About this exercise ::
If a line in the entries below contains "Toggle", copy it.
=== Records to use ===
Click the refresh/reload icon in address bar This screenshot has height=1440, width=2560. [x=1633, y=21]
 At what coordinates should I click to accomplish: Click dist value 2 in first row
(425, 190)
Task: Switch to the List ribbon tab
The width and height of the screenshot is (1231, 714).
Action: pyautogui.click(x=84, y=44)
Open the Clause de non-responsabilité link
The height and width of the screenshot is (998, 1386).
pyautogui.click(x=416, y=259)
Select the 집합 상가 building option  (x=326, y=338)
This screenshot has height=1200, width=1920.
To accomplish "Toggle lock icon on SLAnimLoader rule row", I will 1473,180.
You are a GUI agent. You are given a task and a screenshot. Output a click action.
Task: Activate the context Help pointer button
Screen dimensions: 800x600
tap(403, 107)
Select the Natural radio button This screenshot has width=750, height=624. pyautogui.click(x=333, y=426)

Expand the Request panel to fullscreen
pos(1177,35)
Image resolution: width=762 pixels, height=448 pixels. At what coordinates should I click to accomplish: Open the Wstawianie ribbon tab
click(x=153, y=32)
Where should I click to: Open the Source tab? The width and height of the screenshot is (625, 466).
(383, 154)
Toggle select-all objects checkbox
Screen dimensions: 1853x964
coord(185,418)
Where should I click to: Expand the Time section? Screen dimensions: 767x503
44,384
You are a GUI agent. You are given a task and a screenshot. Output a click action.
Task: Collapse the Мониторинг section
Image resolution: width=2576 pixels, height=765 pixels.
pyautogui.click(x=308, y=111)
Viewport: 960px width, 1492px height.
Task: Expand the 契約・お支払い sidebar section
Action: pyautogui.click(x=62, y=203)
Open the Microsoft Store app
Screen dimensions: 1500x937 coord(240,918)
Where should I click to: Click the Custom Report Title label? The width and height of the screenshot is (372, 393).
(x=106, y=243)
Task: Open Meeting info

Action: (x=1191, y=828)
===
Output ::
To accomplish "Toggle lock icon on SLAnimLoader rule row", I will 1473,180.
Toggle select-all objects checkbox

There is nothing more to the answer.